Hunton Andrews Kurth LLP
- Headquarters: Riverfront Plaza, East Tower Richmond, Virginia, U.S.
- No. of offices: 19
- Offices: Richmond; Houston; Atlanta; Austin; Bangkok; Beijing; Boston; Brussels; Charlotte; Dallas; Dubai; London; Los Angeles; Miami; New York; San Francisco; Tokyo; Tysons; Washington, D.C.;
- No. of attorneys: 900+
- Major practice areas: General practice
- Revenue: ▲$830 million (2021)
- Date founded: November 1, 1901 (as Munford, Hunton, Williams & Anderson, later Hunton & Williams); April 2, 2018 (merger with Andrews Kurth Kenyon and adoption of current name);
- Founders: Beverley B. Munford; Eppa Hunton Jr.; E. Randolph Williams; Henry W. Anderson;
- Company type: Limited liability partnership
- Website: www.hunton.com

= Hunton Andrews Kurth =

American law firm

Hunton Andrews Kurth LLP, formerly known as Hunton & Williams LLP and commonly known as Hunton, is an American law firm. The firm adopted its current name on April 2, 2018, when it merged with Andrews Kurth Kenyon LLP.

Andrews Kurth Kenyon played a pivotal role in representing Texas railroad firms in the early 1900s, and brings a prominent reputation in the global energy industry to the combined firm. They represented both the Reconstruction Finance Corporation and Federal National Mortgage Corporation as part of FDR's New Deal. Famous clients include Howard Hughes. Andrews Kurth litigated his inheritance, IRS, and Spruce Goose cases. They also oversaw the public sale of Hughes shares in TWA.
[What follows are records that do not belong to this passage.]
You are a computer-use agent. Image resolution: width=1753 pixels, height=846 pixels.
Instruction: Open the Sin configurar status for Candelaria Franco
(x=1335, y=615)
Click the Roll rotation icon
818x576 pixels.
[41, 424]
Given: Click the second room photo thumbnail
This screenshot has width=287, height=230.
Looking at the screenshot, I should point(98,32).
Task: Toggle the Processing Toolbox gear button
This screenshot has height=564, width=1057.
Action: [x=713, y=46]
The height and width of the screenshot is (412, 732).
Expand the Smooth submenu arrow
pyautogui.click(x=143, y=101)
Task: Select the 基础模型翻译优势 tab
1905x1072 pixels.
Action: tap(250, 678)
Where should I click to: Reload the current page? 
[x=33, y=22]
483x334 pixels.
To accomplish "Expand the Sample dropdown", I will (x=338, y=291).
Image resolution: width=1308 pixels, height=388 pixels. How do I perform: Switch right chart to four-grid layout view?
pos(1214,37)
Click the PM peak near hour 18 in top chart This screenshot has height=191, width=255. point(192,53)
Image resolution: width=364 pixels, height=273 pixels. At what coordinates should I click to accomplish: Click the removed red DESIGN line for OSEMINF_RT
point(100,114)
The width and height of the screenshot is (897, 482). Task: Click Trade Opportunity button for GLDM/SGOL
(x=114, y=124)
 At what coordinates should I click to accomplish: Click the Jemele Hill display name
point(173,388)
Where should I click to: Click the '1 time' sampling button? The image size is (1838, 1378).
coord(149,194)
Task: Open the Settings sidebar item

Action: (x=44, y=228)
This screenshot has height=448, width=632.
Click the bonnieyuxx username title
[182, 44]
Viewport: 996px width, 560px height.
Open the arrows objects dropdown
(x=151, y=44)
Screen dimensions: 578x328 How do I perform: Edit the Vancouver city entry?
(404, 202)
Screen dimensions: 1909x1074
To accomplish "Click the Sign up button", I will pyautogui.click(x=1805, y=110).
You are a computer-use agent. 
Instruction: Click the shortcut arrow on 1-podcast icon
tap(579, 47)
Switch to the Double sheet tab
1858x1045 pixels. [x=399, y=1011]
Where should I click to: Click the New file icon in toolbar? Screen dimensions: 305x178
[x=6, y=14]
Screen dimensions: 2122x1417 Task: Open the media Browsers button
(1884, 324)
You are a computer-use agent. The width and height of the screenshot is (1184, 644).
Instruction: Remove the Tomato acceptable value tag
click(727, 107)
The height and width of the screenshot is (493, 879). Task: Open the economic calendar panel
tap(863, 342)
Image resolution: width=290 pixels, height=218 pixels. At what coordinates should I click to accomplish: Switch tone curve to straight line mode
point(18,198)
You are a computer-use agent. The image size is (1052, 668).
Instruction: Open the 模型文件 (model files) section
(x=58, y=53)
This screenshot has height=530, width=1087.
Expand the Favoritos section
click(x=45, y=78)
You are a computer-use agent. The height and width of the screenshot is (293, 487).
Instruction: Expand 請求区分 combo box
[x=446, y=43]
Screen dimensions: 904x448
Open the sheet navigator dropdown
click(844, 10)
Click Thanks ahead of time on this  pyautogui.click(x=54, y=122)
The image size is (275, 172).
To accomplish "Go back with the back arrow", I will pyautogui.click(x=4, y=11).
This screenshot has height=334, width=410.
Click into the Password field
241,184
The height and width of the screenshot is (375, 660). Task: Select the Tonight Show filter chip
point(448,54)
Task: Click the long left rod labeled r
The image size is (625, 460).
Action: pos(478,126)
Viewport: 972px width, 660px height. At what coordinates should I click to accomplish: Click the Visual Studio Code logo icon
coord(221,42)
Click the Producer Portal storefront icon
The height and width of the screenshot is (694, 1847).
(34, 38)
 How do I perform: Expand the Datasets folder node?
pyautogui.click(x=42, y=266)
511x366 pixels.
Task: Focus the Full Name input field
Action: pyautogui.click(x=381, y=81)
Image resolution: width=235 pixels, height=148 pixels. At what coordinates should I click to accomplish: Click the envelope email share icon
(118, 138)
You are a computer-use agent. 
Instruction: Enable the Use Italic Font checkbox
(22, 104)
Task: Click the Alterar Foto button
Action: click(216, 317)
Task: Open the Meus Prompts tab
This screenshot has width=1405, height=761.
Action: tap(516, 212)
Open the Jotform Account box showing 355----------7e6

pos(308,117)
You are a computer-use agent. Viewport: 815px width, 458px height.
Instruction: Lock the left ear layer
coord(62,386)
The combined firm has offices in 19 cities, primarily in the United States.

==History==

Hunton & Williams (formerly Munford, Hunton, Williams and Anderson) was founded on November 1, 1901, in Richmond, Virginia, by Henry W. Anderson, Eppa Hunton Jr., Beverley B. Munford, and E. Randolph Williams. The firm is focused on litigation, business, and finance law. The firm changed names many times over the years:

- Munford, Hunton, Williams and Anderson from 1901 to 1927
- Hunton, Williams, Anderson and Gay from 1927 to 1932 as Munford dropped out and Thomas B. Gay joined
- Hunton, Williams, Anderson, Gay and Moore from 1932 to 1954 as Thomas Justin Moore Sr. joined
- Hunton, Williams, Gay, Moore and Powell from 1954 to 1960 as Anderson dropped out and Lewis F. Powell Jr. joined
- Hunton, Williams, Gay, Powell and Gibson from 1960 to 1972 as Moore dropped out and George Dandridge Gibson joined
- Hunton, Williams, Gay and Gibson from 1972 to 1976 as Powell dropped out
- Hunton and Williams in from 1976 to 2003
- Hunton and Williams LLP from 2003 to 2018

The firm's most notable member, a name partner from 1954 until 1972, was Lewis F. Powell Jr., who focused on corporate law and representing clients such as the Tobacco Institute until he became a member of the U.S. Supreme Court in 1971.

The firm's initial hire of a woman was Elizabeth Tompkins, the first woman graduate of the University of Virginia Law School, who worked as a summer clerk at Hunton & Williams in 1921 and 1922. In 1943, during the Second World War, two women lawyers were hired to work at Hunton & Williams: Sarah Geer Dale and Nan Ross McConnell. Dale's first case involved a labor-law issue for Newport News Shipbuilding & Dry Dock. She left the firm in 1945 to get married and retired from the practice of law. McConnell stayed on until 1948, when she married.

Hunton & Williams was the first law firm in the United States to open an office solely for the practice of law pro bono. The firm has a Centre for Information Policy Leadership, which focuses on privacy and data protection work. The managing partner, Samuel A. Danon, has held that position since April 2023.

==Reputation==
Hunton Andrews Kurth is an American "white shoe" law firm and according to the Am Law 100 is one of the highest-grossing law firms worldwide.

==Controversies==
The firm, when operating as Hunton & Williams, employed William "Bill" Wehrum as a partner. Wehrum, who as a Hunton attorney represented oil and gas corporations, left his partner role when he was appointed to a top position in the Trump Administration Environmental Protection Agency (EPA). Wehrum's confirmation hearings resulted in controversy, when Wehrum was asked "Are you familiar with the increasing acidity of the ocean?" Wehrum said this was merely an 'allegation.' Wehrum's answers at the confirmation hearing attracted critical coverage. Wehrum was confirmed by a party-line vote and moved from Hunton to the EPA, where he has been described as "delivering for ex-clients." Wehrum's private meetings with oil and gas industry ex-clients, many from his time working at Hunton, have attracted criticism "despite federal ethics rules intended to limit such interactions."